_Stated goal_
Print the following lines verbatim, every one of them, with no changes.

_Input rows_
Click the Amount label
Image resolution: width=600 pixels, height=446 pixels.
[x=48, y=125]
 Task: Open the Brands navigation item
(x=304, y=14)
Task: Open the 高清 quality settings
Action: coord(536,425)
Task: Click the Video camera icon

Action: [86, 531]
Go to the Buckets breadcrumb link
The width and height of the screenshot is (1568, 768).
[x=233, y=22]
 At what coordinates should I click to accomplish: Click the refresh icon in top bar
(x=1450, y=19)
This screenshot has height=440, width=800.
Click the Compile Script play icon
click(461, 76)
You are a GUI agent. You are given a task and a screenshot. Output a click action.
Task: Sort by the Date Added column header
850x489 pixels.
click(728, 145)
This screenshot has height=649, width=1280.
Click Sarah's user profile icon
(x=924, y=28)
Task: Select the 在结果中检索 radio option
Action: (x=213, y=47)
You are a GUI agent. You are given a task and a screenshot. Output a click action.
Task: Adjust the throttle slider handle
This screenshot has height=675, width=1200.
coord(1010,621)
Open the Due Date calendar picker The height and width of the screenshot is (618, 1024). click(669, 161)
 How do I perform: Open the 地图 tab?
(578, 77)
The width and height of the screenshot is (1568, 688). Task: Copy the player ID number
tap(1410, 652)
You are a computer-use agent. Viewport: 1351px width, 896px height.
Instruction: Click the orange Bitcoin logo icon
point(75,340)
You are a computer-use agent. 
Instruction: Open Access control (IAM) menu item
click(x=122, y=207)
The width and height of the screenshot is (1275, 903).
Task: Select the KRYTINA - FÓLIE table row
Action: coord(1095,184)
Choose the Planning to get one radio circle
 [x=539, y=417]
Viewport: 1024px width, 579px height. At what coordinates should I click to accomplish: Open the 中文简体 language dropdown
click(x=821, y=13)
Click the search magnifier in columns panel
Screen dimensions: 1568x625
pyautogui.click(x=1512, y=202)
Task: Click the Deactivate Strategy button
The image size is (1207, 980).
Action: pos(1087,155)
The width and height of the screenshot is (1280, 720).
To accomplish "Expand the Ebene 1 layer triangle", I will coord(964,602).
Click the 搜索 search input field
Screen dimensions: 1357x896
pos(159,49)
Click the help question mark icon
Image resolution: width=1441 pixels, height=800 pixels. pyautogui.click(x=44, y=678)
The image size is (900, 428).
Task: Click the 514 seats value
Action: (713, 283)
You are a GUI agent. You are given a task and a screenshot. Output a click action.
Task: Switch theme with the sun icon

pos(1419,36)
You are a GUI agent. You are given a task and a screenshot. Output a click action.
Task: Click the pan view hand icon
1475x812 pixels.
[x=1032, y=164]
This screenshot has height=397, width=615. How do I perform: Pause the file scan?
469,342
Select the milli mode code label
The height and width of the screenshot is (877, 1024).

_Answer to the problem_
Click the Amount label
Image resolution: width=600 pixels, height=446 pixels.
[x=48, y=125]
 Task: Open the Brands navigation item
(x=304, y=14)
Task: Open the 高清 quality settings
Action: coord(536,425)
Task: Click the Video camera icon

Action: [86, 531]
Go to the Buckets breadcrumb link
The width and height of the screenshot is (1568, 768).
[x=233, y=22]
 At what coordinates should I click to accomplish: Click the refresh icon in top bar
(x=1450, y=19)
This screenshot has height=440, width=800.
Click the Compile Script play icon
click(461, 76)
You are a GUI agent. You are given a task and a screenshot. Output a click action.
Task: Sort by the Date Added column header
850x489 pixels.
click(728, 145)
This screenshot has height=649, width=1280.
Click Sarah's user profile icon
(x=924, y=28)
Task: Select the 在结果中检索 radio option
Action: (x=213, y=47)
You are a GUI agent. You are given a task and a screenshot. Output a click action.
Task: Adjust the throttle slider handle
This screenshot has height=675, width=1200.
coord(1010,621)
Open the Due Date calendar picker The height and width of the screenshot is (618, 1024). click(669, 161)
 How do I perform: Open the 地图 tab?
(578, 77)
The width and height of the screenshot is (1568, 688). Task: Copy the player ID number
tap(1410, 652)
You are a computer-use agent. Viewport: 1351px width, 896px height.
Instruction: Click the orange Bitcoin logo icon
point(75,340)
You are a computer-use agent. 
Instruction: Open Access control (IAM) menu item
click(x=122, y=207)
The width and height of the screenshot is (1275, 903).
Task: Select the KRYTINA - FÓLIE table row
Action: coord(1095,184)
Choose the Planning to get one radio circle
 [x=539, y=417]
Viewport: 1024px width, 579px height. At what coordinates should I click to accomplish: Open the 中文简体 language dropdown
click(x=821, y=13)
Click the search magnifier in columns panel
Screen dimensions: 1568x625
pyautogui.click(x=1512, y=202)
Task: Click the Deactivate Strategy button
The image size is (1207, 980).
Action: pos(1087,155)
The width and height of the screenshot is (1280, 720).
To accomplish "Expand the Ebene 1 layer triangle", I will coord(964,602).
Click the 搜索 search input field
Screen dimensions: 1357x896
pos(159,49)
Click the help question mark icon
Image resolution: width=1441 pixels, height=800 pixels. pyautogui.click(x=44, y=678)
The image size is (900, 428).
Task: Click the 514 seats value
Action: (713, 283)
You are a GUI agent. You are given a task and a screenshot. Output a click action.
Task: Switch theme with the sun icon

pos(1419,36)
You are a GUI agent. You are given a task and a screenshot. Output a click action.
Task: Click the pan view hand icon
1475x812 pixels.
[x=1032, y=164]
This screenshot has height=397, width=615. How do I perform: Pause the file scan?
469,342
Select the milli mode code label
The height and width of the screenshot is (877, 1024).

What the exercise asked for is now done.